Mexico’s biggest television network canceled a popular news show to protest the kidnapping of four reporters, abductions that media advocates called an escalation of a campaign by drug gangs to control information.
One of the journalists — a reporter for Televisa — was released on Thursday, hours before journalist Denise Maerker, the anchor of Televisa’s news magazine show Starting Point, announced the network’s decision shortly before midnight, when the show was scheduled to go on the air.
“We’re not willing to go on the air tonight pretending nothing is happening,” Maerker said. “There is something happening. All the reporters of this show and all reporters run huge risks in order to do their jobs and society runs the risk of sinking into silence and disinformation.”
Four journalists — two from Televisa, one from Milenio Multimedia television and one from a local newspaper — were kidnapped on Monday after they left a prison in the northern city of Gomez Palacio, where they had covered a protest against the arrest of the penitentiary’s director.
Local media reported Hector Gordoa, a reporter in Maerker’s news show, had been released on Thursday, but Televisa spokesman Miguel Zapata said on Friday he couldn’t provide any information on the case.
On Friday, the Televisa news network reported that a grenade exploded outside its offices in the border city of Nuevo Laredo.
Some widnows were damaged, but no injuries were reported.
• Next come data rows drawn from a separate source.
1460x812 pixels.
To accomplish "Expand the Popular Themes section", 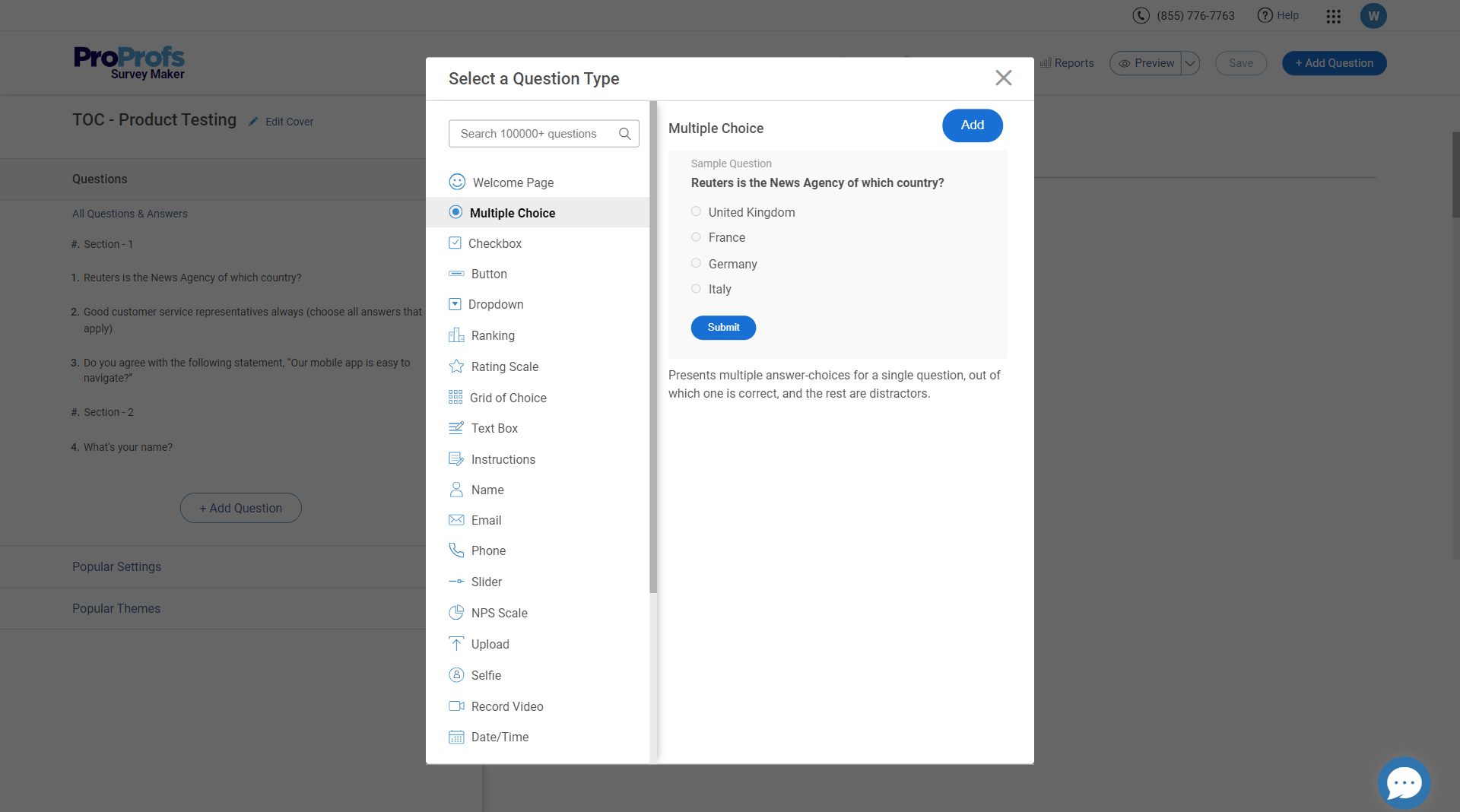I will click(116, 608).
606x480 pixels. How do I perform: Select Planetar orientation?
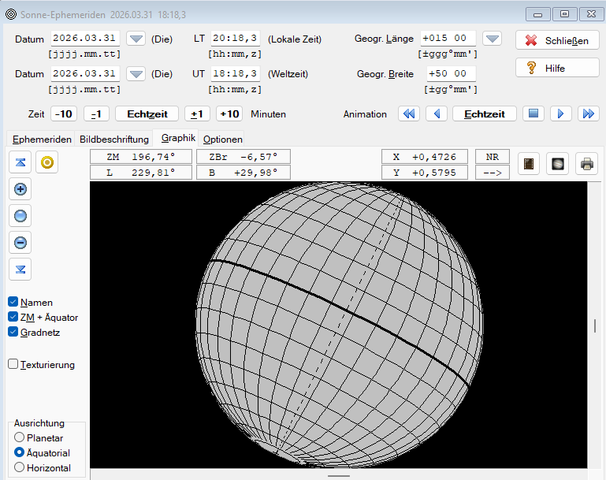[x=20, y=437]
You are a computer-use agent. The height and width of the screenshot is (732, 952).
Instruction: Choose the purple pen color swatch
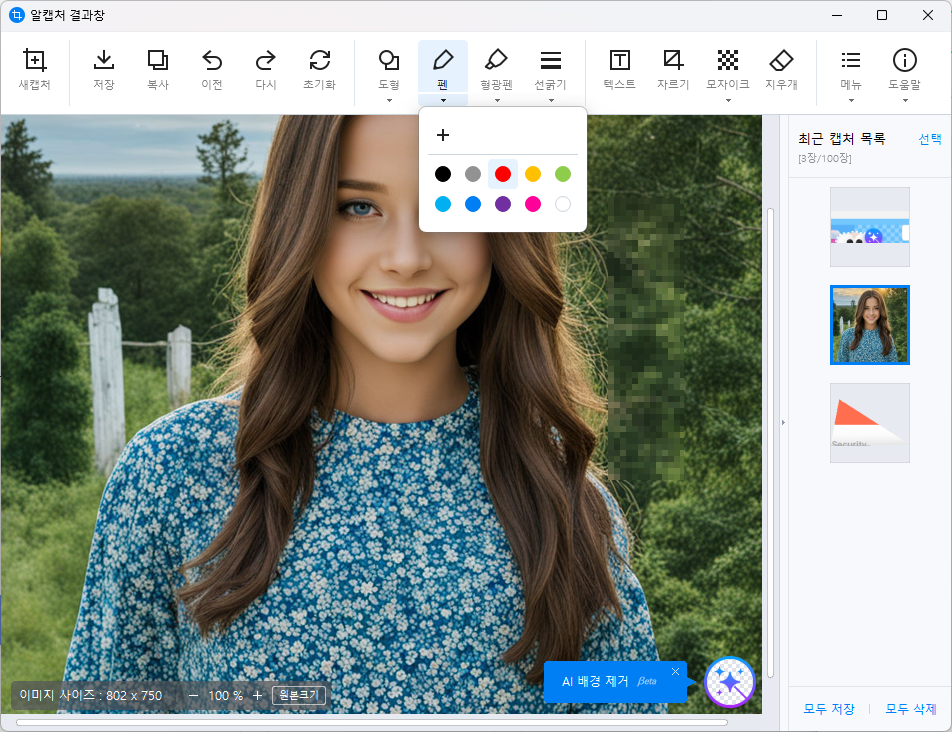503,204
In an opinion article published on Friday, Milenio newspaper deputy managing editor Ciro Gomez Leyva said one of the journalists had been released but did not identify him.
In his column, Gomez Leyva also demanded the government take responsibility for the safe release of the other three reporters.
Gomez Leyva wrote that he and Carlos Marin, the newspaper’s managing editor, “agreed that it is the Mexican state that has to assume 100 percent of the management of this crisis, which is not a television crisis but a national one.”
Mexican Interior Secretary Francisco Blake condemned the kidnappings in a news conference on Friday, saying the government “reiterates its commitment to act with all of its legal attributions to guarantee the safety and [physical] integrity of the those kidnapped and to take those responsible to justice.”
For years, local journalists in several Mexican states have been under siege from drug traffickers, and many have resorted to self-censorship to avoid being targeted. Some drug gangs have even recruited reporters to pass the message to their colleagues on what can be covered and what needs to be ignored.
But the kidnappings of the reporters by a drug gang that demanded videos implicating alleged corrupt local officials with a rival gang be aired on national television is a new escalation in their attempts to intimidate reporters and control information, said Carlos Lauria of the New York-based Committee to Protect Journalists.
“This is unprecedented,” Lauria said. “But the truth is that for a long time there has been a battle by organized crime groups to control the flow of information.”